Holiness revivals spread through the work of individual evangelists and writers such as Palmer and Mahan, but one of its most successful avenues for the dissemination of Holiness theology was the camp meeting.  As early as 1867, these camp meetings were calling people together to "realize together a Pentecostal baptism of the Holy Ghost."  Themes at these meetings, themes running throughout much of the Holiness literature of the time, made a decisive shift from traditional Methodist themes to the theme of the role of the Holy Spirit in imbuing power.
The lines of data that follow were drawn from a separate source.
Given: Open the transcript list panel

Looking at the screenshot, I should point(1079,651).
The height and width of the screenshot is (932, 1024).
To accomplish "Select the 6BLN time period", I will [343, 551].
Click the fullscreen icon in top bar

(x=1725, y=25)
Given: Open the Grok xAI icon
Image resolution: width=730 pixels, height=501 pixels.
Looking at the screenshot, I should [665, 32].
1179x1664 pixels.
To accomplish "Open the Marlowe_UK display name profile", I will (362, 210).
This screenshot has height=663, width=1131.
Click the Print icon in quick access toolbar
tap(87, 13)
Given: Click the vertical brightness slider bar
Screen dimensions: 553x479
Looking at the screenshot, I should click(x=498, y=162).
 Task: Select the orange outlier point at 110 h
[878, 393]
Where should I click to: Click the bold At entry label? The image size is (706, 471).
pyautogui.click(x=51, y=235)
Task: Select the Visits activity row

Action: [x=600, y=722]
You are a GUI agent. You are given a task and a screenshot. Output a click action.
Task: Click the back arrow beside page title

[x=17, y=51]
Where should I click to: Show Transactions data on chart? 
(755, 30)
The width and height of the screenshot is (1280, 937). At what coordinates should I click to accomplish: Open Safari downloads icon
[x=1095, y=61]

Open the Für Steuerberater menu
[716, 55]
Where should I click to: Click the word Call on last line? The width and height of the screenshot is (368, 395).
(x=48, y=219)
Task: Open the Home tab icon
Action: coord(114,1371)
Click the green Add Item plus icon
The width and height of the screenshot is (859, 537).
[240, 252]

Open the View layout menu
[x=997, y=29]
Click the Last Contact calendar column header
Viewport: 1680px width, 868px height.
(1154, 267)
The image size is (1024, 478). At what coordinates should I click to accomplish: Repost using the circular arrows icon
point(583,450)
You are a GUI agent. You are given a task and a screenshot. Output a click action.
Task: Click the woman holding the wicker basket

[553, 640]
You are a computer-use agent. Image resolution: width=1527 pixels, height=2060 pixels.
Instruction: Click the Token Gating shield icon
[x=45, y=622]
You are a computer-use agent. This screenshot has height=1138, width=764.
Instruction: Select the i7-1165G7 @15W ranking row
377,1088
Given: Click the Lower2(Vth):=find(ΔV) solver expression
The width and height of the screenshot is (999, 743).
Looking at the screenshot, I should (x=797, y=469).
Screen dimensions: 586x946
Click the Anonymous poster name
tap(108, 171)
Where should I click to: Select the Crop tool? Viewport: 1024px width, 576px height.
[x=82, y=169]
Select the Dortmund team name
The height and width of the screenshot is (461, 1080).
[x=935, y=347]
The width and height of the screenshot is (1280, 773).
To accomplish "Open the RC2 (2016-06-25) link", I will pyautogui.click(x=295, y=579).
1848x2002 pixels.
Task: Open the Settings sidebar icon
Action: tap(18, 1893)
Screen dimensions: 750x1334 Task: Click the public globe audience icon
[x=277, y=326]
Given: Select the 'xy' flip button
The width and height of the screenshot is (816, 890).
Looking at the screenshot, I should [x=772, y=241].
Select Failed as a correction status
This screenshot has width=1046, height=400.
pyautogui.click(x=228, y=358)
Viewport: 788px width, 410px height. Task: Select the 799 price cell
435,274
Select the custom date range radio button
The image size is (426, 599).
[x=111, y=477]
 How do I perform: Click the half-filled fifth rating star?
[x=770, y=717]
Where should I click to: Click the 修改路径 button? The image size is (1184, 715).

The blurring of the lines between holiness and power, the former related to issues of sanctification and the latter to signs of the Spirit, marked the permanent schism between Holiness movements and early Pentecostal stirrings in the south and midwest U.S. The ministry of Benjamin Harden Irwin, founder of the Fire-Baptized Holiness Church, began to join holiness and experience, and began equating the sanctification process with the experiential operation of the Holy Spirit.  Irwin spoke of a "baptism with fire" obtainable by faith; this was a separate act from the process of sanctification that early Holiness and Methodist preachers taught.  That one could be free of sin, perfected by God, did not seem to be the key point of discord any longer within the Holiness movement. The point of discord was a movement that stressed power over sin through defining physical manifestations brought on by the Holy Spirit. By the early 20th century, those who preached Pentecostal experiences, like speaking in tongues, were separating from Holiness churches, which pursued issues of sanctification.

Founders

William J. Seymour (1870-1922) was the son of former slaves born in Louisiana.
William J. Seymour (1870-1922) was the son of former slaves born in Louisiana.

William J. Seymour (1870-1922) was the son of former slaves born in Louisiana. After working a series of jobs, and exploring the call to ministry in several churches, Seymour moved to Indianapolis and joined Daniel S. Warner's Church of God movement (in Anderson, Indiana), nicknamed the "Evening Light Saints." This intentionally multiracial movement was deeply rooted in ideals of social reform and allowed Seymour to begin his pastoral career preaching to mixed audiences as he formed his own ideas about race and faith.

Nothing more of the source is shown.